When reported.ly launched in January last year, it was unique in its focus on social media platforms as a means for real-time reporting and live fact-checking.
Without a homepage (the reported.ly URL initially redirected to Medium), reported.ly published primarily to Twitter and Facebook, but also to other platforms including Instagram and Reddit.
With a team of around five people distributed across 10 timezones, reported.ly covered major international news stories, such as the Charlie Hebdo shooting less than 48 hours after its launch.
However, in August reported.ly's financial backer, First Look Media, announced it would no longer be funding the newswire, which suspended its operations on August 31.
While First Look still owns the rights to reported.ly – including all the content and social media accounts – founder and editor-in-chief Andy Carvin is attempting to negotiate a way to keep the project going.
Speaking at the ONA conference in Denver on 17 September, Carvin and the team talked about some of the lessons they learned in 20 months of working on the project.
On distributed platforms
The goal of reported.ly "was to really serve social communities, and be a part of those social communities to identify stories as they emerged," said Carvin.
However, with such a small team covering a wide scope of geographical areas and topics, reported.ly focused its efforts largely on Twitter and Facebook.
Carvin describes Twitter as reported.ly's workspace – "our real-time feed of everything going on" – while Facebook was a somewhat "slower jaunt" through the daily news, given that its algorithm isn't necessarily the fastest way to distribute content.
The reported.ly team also had high expectations for Reddit but, aside from a few projects on Reddit Live, found that they ran out of "head-space" to dedicate much time to it.

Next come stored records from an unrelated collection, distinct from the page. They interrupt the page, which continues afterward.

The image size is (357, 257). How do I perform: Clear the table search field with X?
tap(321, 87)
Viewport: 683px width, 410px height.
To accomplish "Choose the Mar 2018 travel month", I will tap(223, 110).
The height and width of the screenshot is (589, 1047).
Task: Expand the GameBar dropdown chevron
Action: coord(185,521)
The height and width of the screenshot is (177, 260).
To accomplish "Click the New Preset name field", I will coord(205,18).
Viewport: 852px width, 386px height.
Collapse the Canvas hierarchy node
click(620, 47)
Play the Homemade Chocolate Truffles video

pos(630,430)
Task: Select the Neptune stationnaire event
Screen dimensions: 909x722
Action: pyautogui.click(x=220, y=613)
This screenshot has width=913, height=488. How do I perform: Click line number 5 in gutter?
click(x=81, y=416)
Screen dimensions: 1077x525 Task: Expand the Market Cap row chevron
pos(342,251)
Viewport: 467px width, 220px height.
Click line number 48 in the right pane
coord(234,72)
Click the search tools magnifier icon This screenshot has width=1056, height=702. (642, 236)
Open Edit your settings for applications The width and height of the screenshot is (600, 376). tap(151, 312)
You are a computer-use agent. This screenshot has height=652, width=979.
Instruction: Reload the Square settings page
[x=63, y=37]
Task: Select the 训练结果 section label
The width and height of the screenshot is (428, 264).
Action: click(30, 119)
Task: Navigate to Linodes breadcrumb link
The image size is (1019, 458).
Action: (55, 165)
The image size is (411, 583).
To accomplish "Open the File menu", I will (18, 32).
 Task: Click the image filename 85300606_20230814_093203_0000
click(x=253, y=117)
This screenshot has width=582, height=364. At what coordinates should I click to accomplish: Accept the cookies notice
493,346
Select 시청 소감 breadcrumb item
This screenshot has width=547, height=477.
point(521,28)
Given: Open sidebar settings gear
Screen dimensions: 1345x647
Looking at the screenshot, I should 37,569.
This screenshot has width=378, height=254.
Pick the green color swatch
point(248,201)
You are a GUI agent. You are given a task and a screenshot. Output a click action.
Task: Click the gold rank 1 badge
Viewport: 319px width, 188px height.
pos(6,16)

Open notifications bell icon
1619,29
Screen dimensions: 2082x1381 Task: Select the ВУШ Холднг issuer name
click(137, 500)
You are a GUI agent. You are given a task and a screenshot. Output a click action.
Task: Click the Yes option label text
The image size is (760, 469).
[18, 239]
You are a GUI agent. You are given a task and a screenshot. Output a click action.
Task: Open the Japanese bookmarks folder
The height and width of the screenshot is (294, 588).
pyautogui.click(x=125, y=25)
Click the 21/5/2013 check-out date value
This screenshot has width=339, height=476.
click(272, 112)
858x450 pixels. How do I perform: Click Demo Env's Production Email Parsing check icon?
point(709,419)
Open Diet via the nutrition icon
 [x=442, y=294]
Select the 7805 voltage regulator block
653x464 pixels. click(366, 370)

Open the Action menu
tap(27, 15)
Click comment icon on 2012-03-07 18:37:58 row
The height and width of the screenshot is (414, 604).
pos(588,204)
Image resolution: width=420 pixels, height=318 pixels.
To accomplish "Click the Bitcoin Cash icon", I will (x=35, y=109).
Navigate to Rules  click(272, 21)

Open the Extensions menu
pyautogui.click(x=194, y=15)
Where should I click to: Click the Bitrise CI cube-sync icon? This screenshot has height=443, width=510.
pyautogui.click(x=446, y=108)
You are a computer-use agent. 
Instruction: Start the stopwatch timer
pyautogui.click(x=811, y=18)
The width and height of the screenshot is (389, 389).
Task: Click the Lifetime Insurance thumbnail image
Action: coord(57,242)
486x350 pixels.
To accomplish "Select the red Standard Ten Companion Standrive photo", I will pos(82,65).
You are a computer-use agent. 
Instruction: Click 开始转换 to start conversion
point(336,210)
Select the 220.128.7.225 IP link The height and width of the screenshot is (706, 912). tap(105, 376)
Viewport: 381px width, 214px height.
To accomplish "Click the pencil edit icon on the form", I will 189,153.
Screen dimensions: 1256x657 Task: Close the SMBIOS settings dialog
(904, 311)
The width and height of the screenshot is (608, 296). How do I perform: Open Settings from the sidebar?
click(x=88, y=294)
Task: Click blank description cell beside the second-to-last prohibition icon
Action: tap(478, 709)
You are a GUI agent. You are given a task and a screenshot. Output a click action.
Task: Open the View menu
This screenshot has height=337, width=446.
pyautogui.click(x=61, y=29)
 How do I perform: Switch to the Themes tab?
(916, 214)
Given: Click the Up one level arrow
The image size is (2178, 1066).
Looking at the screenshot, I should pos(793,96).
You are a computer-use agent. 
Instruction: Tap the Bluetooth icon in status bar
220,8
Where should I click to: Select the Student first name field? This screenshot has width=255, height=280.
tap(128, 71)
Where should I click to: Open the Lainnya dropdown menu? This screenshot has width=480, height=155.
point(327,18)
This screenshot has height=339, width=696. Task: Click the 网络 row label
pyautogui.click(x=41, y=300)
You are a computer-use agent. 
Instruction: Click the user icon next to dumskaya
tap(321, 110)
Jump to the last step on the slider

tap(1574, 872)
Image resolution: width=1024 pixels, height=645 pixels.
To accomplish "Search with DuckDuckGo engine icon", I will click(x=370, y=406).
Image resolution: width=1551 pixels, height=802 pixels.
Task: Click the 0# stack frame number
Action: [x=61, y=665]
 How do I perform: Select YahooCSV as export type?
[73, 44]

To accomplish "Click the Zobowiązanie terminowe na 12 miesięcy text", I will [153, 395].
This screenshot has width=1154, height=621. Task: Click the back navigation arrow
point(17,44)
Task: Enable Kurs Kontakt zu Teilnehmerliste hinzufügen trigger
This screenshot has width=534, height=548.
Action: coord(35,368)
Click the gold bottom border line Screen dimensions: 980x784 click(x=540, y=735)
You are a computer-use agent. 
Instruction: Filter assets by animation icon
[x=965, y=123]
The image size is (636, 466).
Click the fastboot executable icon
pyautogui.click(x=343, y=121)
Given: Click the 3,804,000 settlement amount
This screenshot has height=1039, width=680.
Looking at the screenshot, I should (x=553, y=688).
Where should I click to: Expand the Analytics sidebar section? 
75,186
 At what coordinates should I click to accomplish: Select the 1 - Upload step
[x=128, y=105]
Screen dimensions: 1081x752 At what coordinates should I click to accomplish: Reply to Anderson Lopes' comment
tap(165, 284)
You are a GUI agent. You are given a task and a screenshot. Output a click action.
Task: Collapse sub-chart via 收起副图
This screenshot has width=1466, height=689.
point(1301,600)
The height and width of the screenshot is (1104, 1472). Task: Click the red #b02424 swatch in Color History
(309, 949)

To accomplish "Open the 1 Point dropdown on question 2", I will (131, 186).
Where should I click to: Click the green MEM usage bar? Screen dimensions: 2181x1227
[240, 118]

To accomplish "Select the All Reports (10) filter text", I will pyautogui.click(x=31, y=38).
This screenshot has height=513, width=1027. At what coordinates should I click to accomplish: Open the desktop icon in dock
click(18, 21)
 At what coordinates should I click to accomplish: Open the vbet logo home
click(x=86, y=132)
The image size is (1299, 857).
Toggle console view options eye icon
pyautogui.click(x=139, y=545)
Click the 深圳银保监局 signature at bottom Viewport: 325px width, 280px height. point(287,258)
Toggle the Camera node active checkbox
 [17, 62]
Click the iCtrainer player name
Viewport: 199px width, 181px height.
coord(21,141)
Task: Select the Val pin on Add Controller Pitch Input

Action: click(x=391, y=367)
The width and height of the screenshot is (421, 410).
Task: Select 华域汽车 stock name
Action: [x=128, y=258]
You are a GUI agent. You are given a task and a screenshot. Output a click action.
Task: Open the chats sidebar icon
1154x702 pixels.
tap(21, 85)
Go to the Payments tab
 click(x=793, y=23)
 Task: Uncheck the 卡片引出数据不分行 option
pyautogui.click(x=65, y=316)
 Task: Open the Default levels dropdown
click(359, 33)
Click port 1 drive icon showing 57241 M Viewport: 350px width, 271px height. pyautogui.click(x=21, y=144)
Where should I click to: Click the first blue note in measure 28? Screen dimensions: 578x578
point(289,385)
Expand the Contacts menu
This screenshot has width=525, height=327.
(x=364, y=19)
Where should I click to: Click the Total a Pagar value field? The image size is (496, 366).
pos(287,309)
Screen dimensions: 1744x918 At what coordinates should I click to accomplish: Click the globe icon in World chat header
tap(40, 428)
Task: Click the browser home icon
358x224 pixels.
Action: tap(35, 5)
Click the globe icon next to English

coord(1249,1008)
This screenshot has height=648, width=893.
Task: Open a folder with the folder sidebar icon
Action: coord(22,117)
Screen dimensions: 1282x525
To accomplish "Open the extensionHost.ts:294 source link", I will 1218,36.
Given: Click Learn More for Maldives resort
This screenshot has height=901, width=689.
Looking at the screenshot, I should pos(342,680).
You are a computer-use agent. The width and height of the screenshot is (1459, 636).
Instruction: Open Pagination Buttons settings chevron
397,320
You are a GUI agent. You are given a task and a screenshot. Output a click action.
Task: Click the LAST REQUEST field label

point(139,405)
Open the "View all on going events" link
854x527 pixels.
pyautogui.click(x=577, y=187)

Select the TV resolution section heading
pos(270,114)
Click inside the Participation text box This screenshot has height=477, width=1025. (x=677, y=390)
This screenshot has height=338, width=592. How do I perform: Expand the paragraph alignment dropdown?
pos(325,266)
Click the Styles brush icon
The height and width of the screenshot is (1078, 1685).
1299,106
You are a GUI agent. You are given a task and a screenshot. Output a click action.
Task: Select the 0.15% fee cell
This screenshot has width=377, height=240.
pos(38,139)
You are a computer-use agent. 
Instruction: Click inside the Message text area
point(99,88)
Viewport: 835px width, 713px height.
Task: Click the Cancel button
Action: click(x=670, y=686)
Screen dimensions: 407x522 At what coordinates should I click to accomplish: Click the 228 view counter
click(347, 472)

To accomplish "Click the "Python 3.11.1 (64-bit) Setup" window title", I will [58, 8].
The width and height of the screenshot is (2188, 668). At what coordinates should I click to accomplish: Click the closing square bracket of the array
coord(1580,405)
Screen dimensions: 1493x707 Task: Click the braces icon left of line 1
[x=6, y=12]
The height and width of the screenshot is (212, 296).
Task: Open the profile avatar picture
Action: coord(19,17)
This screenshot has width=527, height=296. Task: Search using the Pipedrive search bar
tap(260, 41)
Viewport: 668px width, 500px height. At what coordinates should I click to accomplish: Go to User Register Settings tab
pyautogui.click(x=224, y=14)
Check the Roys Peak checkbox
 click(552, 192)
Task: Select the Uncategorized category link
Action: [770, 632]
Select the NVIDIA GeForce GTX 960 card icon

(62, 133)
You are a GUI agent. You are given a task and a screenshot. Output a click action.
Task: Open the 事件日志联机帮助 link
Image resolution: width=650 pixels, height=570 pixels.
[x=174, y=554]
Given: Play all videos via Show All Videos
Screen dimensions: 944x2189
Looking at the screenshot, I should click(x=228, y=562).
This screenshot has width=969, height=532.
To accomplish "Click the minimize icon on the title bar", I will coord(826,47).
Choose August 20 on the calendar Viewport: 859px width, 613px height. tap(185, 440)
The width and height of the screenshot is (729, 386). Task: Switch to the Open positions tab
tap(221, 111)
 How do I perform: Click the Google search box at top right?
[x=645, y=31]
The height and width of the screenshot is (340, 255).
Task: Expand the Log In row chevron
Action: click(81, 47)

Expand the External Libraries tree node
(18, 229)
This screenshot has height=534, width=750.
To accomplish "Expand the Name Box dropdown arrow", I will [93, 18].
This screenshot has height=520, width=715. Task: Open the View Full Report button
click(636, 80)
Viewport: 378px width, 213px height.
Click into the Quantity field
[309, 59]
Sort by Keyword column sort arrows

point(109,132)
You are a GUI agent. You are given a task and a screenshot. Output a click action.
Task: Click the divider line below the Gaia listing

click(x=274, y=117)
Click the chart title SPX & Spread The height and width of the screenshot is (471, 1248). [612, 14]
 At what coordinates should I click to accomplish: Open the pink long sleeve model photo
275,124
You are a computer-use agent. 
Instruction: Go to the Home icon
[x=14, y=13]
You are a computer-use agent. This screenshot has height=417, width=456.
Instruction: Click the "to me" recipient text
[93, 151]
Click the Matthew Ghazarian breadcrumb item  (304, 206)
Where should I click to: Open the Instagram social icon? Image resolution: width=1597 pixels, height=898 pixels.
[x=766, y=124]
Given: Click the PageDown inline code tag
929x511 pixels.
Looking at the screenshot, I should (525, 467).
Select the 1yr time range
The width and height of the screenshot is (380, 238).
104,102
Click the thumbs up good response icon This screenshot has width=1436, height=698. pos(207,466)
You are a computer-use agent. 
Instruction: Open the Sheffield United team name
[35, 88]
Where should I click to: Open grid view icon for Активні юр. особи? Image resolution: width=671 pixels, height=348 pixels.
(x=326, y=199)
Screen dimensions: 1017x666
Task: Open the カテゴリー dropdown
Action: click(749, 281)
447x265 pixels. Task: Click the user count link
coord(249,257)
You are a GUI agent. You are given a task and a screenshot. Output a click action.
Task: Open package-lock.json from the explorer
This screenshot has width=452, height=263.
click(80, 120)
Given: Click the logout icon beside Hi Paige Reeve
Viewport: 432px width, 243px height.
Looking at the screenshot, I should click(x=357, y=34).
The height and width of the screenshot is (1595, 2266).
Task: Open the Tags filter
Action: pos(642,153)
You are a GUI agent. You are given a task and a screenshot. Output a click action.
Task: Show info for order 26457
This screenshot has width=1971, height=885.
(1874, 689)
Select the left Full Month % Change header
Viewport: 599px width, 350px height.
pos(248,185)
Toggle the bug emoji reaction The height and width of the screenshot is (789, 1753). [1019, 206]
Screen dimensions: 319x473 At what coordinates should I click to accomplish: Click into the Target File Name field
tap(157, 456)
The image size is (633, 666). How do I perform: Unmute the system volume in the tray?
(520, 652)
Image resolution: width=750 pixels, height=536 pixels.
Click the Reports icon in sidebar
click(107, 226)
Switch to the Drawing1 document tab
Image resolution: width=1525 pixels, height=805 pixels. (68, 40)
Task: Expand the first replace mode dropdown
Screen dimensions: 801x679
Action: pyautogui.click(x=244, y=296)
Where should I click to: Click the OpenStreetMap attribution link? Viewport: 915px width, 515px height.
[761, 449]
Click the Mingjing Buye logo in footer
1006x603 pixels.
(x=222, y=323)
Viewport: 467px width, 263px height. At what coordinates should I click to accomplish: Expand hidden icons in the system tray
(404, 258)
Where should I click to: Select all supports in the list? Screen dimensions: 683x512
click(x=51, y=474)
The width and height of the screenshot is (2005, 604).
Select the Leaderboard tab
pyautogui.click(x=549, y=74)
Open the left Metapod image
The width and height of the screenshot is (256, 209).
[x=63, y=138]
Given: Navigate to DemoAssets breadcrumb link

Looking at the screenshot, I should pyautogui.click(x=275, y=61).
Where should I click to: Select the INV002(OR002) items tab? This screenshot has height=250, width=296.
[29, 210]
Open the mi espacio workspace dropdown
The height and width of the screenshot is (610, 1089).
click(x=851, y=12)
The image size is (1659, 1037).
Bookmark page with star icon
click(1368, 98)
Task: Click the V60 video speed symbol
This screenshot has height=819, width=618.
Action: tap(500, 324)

"Unfortunately we never got to engage the community there as much as we wanted to," Carvin said.
On sourcing stories
When sourcing stories and eyewitness media, deputy managing editor Kim Bui explained how reported.ly was careful to always show "empathy" for the people it was working with.
While understanding of social media ethics is growing, not all news outlets are considerate of a potential source's safety and wellbeing in the event of breaking news.
For example, during the Umpqua Community College shooting in October 2015, dozens of reporters contacted one eyewitness for information while the situation was still active.
When it came to requesting information on social media, Bui explained how reported.ly "didn't treat it like a transaction".
"It was always: 'We're going to work together on this, I'm going to help you tell this story better."
On graphic content
Reported.ly was one of the few news outlets to not publish the photo of three-year-old Syrian Aylan Kurdi, whose body washed up on a Turkish beach last September.
As it did with many instances of graphic content, reported.ly chose to describe the image rather than rebroadcasting it.
It should be noted, of course, that these decisions are not unique to reported.ly, but rather ones that all newsrooms often need to make when reporting breaking news.
"Values played an enormous role in the choices we made on graphic content," said reported.ly social journalist Marina Petrillo, adding that there's a balance to strike between protecting people and informing them.
Writing about the Aylan Kurdi decision, Carvin argued: "Maybe just once we could set aside these endless debates on what’s 'appropriate' to post online".
Update: This article was updated to correctly attribute a quote to Marina Petrillo.